Panduan Singapore Medical Council juga menekankan bahwa dokter harus memastikan pasien bebas dari masalah kesehatan mental yang berkaitan dengan citra tubuh sebelum menjalani prosedur. Dokter dilarang mengeksploitasi kerentanan pasien dan harus memberikan informasi objektif serta realistis tentang hasil yang dapat dicapai.
Pengalaman dan Penyesalan Influencer
DJ dan influencer Singapura, Jade Rasif, memulai operasi plastik pertamanya pada usia 19 tahun dengan pembesaran payudara di Thailand. Ia mengaku puas dengan sebagian besar prosedur yang dijalani, tetapi menyesal mengubah bentuk hidungnya yang dulu menjadi ciri khas etnis keluarganya.

Rasif mengingatkan agar operasi plastik tidak dianggap sebagai solusi instan untuk masalah citra tubuh. Menurutnya, keputusan menjalani operasi harus dipikirkan matang-matang, termasuk mempertimbangkan perasaan di masa depan.

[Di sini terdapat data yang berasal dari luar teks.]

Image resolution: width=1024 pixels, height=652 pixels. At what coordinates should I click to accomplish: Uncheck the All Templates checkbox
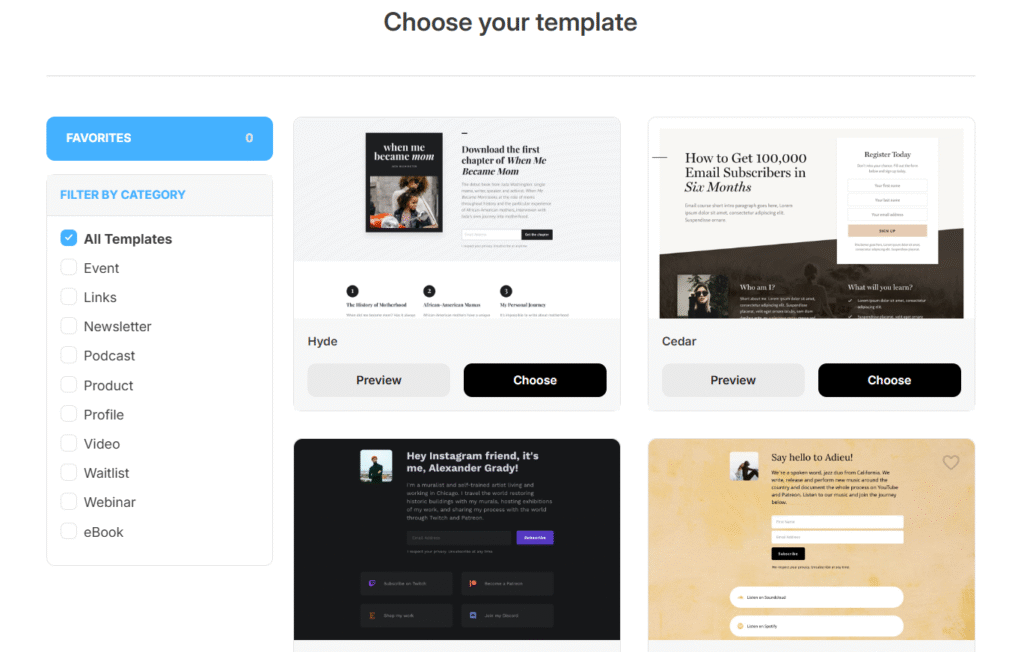69,238
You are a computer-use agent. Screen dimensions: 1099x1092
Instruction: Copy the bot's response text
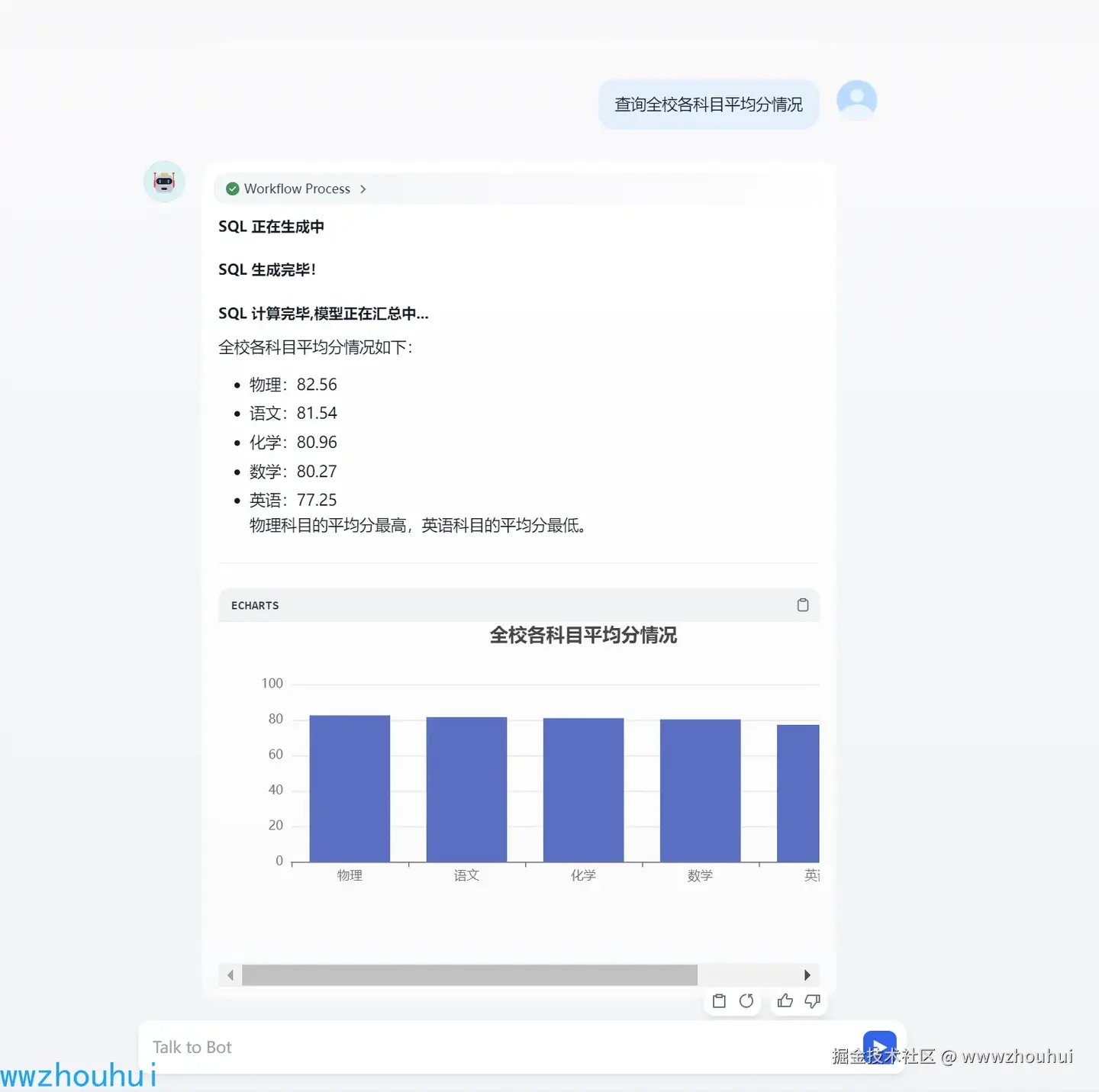tap(718, 1001)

Edukasi dan Kehati-hatian adalah Kunci
Fenomena operasi plastik di Singapura mencerminkan tren global yang didorong media sosial, tuntutan penampilan, dan kemudahan akses layanan. Namun, di balik peningkatan popularitasnya, risiko kegagalan, praktik ilegal, hingga kecanduan menjadi ancaman nyata.
Para ahli menegaskan bahwa langkah paling aman bagi pasien adalah melakukan riset menyeluruh, memilih dokter berizin resmi, serta mempertimbangkan aspek psikologis dan kesehatan jangka panjang sebelum memutuskan menjalani prosedur estetika.